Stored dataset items
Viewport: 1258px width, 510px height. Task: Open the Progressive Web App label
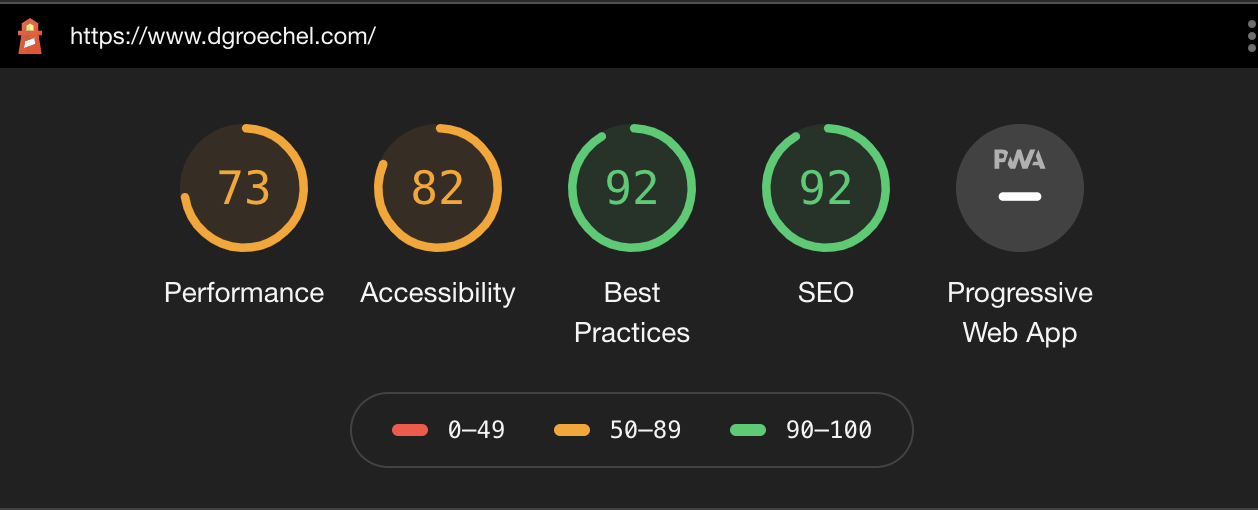pos(1020,312)
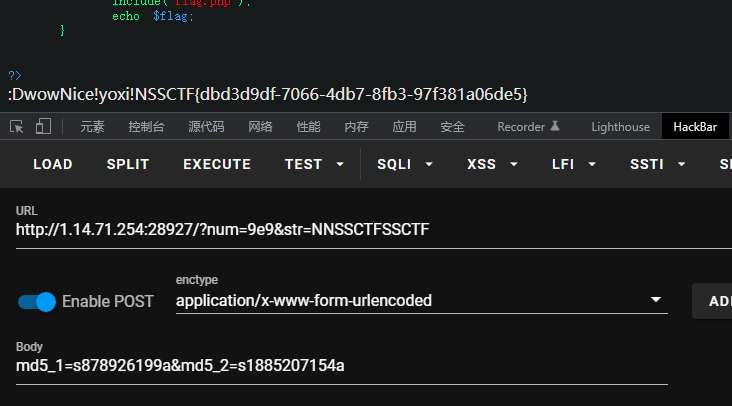Open the 网络 (Network) tab
This screenshot has width=732, height=406.
point(260,127)
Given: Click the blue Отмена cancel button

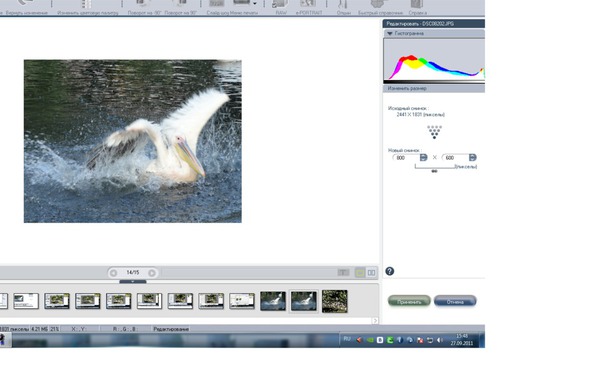Looking at the screenshot, I should [455, 301].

● **WHAT THE TASK ASKS**: The task calls for every line of the data to be returned exactly, without pictures.

● **OUTPUT FOR THIS TASK**:
Viewport: 1258px width, 510px height. Task: Open the Progressive Web App label
pos(1020,312)
Open the 网络 (Network) tab
This screenshot has width=732, height=406.
point(260,127)
Given: Click the blue Отмена cancel button

Looking at the screenshot, I should [455, 301].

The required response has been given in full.